Similarly, in the case of catastrophic failure, files that are accessed less frequently are restored later while files that are accessed regularly and often are restored immediately. The metadata so formed includes data relating to file access, data relating to system operation and calculated data forming statistical values relating to file usefulness or use. Further optionally, the metadata includes estimated data relating to expectations of future file access or relating to estimations of present and past file related metadata. Such estimates are particularly useful when they lead to concrete outcomes. For example, when a file is opened and remains open for over 12 hours without modification, the system estimates that the file is open but not in current use. In some embodiments, the system closes the file—stores the present state of the file—and warns the user that the file may have been changed by others while it sat open on the user's desktop.

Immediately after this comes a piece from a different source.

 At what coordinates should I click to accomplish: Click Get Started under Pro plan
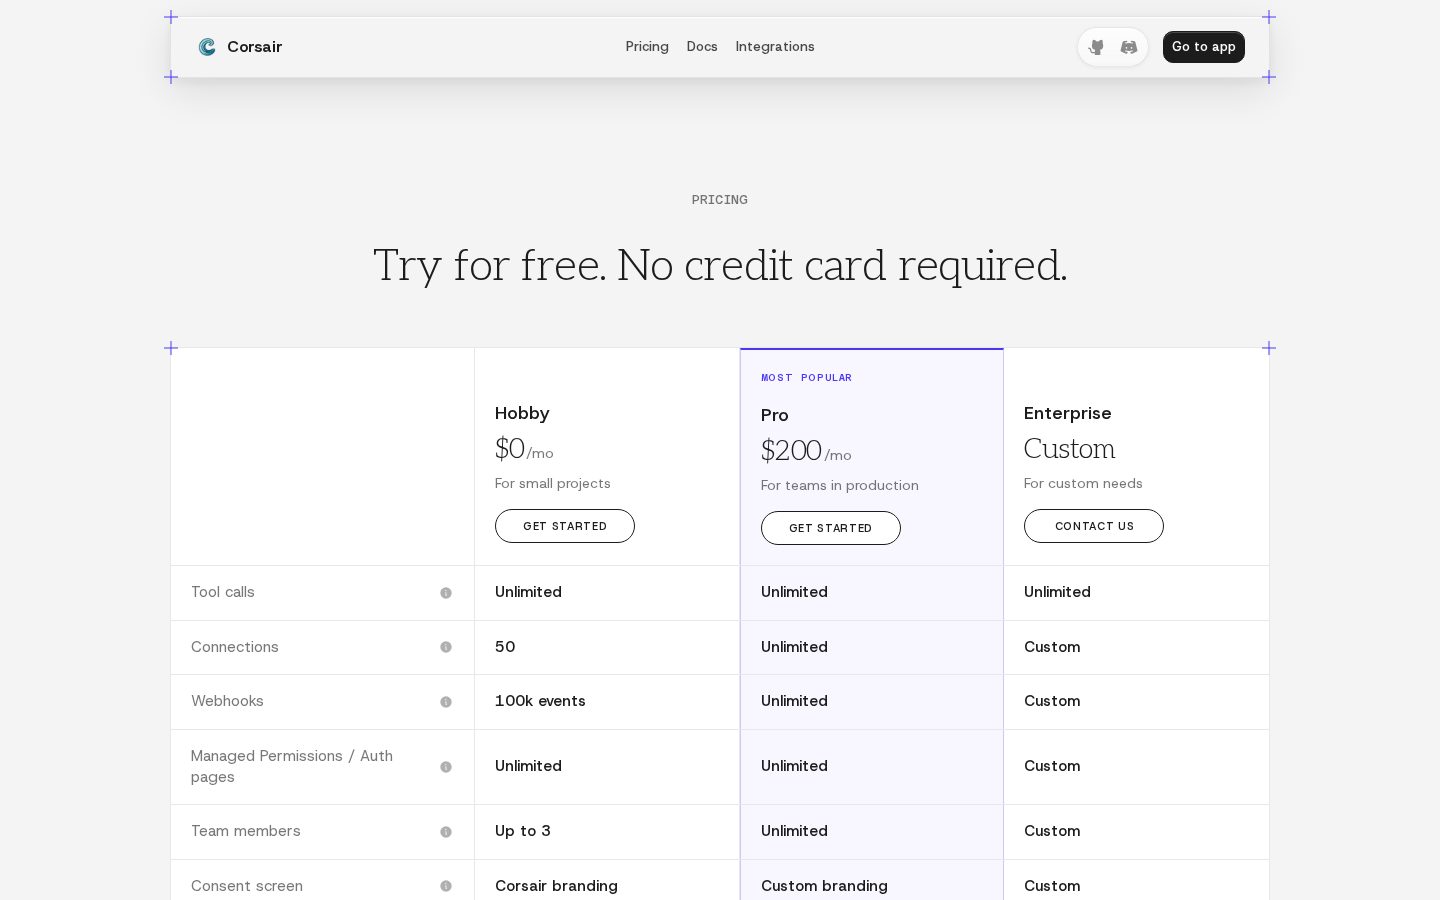831,528
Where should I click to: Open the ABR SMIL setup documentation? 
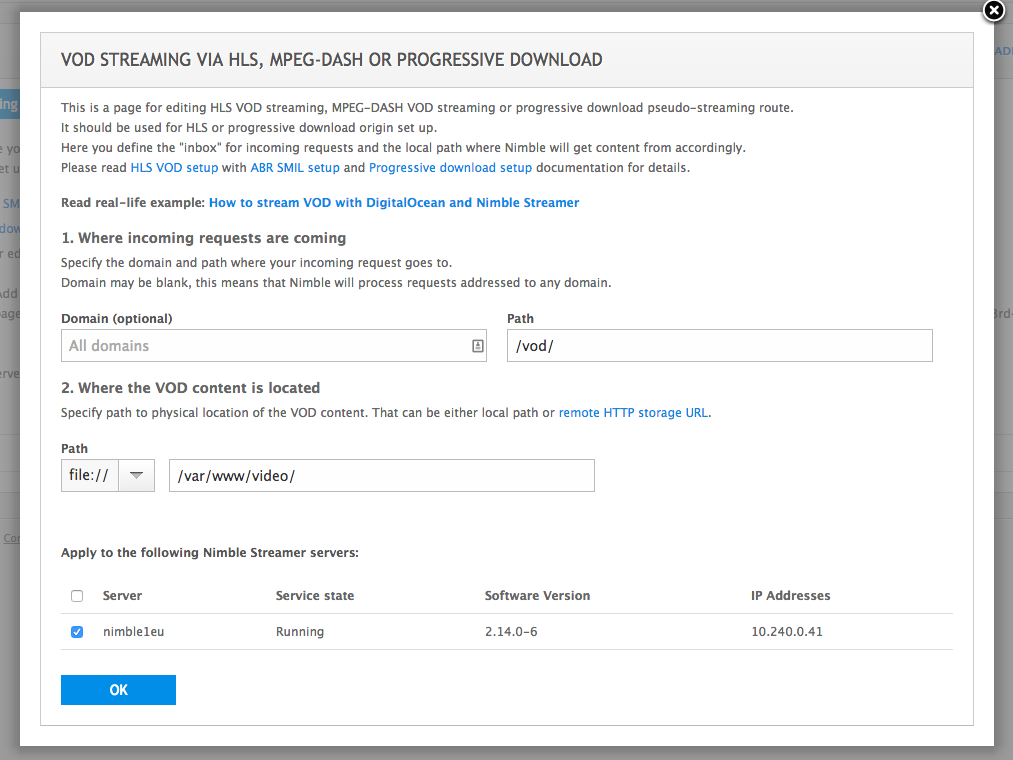coord(294,168)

Alternatively, it warns users in the interim that the file is open on the user's desktop allowing them to reach out to the user directly. When the metadata is rich, it will also establish how often this user leaves files open for longer than needed and policies or procedures are optionally designed to address that issue.
The metadata so formed is associated with a file, with an organisation, with a user, with a group of users, etc. As such, policies and procedures are definable to address the issue highlighted by results of analysing the metadata, but also for addressing underlying behaviours when associated with groups whose behaviours are influenceable. For example, when the time a file is left open is stored in association with the specific user, then user's behaviour is addressable through feedback, consequences, or some other mechanism.
The use of data and statistics provides a rich opportunity for improving many aspects of a system. Here, by providing standard fields, statistical data, and bulk data records all within the metadata, the use and flexibility of the metadata is greatly improved. This is achieved without actually opening the content itself. Further, by using different correlation engines with access to the metadata, the system is able to manage in parallel the overall system and the specific system operations. Thus, some or all data is useful for improving system performance while all or other data is useful for performing or improving specific functions.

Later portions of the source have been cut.